What this task involves
The expected output is exactly the lines below, starting at the line with "Screen dimensions: 1316x914" and ending at the line with "Task: Click the Contact Us button", both included; no other line belongs in it.

Data to use
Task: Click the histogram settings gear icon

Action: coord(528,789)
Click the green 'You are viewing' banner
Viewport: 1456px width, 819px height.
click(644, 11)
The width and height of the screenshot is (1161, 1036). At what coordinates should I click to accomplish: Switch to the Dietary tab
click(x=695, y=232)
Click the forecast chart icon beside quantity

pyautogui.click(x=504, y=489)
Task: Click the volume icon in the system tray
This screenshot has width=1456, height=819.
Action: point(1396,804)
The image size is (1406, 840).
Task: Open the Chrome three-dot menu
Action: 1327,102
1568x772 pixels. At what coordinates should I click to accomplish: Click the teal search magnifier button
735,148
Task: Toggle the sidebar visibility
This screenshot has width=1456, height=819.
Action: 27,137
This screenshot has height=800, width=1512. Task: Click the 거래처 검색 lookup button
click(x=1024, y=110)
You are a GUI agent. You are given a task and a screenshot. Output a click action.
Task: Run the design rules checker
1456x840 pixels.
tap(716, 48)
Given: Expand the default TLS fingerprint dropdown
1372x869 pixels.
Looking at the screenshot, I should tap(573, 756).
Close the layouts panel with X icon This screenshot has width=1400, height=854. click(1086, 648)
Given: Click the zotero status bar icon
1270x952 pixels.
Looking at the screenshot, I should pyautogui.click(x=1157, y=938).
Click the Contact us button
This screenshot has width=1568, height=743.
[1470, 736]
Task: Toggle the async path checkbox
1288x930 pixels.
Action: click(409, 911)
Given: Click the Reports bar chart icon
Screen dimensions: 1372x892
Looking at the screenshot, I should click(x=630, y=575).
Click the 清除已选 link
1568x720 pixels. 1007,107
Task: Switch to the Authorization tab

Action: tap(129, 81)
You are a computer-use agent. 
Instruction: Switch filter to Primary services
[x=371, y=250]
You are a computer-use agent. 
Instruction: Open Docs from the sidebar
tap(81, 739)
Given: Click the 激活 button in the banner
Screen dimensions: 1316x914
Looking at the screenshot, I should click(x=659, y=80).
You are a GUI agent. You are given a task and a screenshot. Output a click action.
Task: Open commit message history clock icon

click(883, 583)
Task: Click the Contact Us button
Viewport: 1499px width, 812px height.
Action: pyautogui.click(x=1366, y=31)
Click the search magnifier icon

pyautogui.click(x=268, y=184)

Task output
Screen dimensions: 1316x914
Looking at the screenshot, I should click(x=659, y=80).
You are a GUI agent. You are given a task and a screenshot. Output a click action.
Task: Open commit message history clock icon

click(883, 583)
Task: Click the Contact Us button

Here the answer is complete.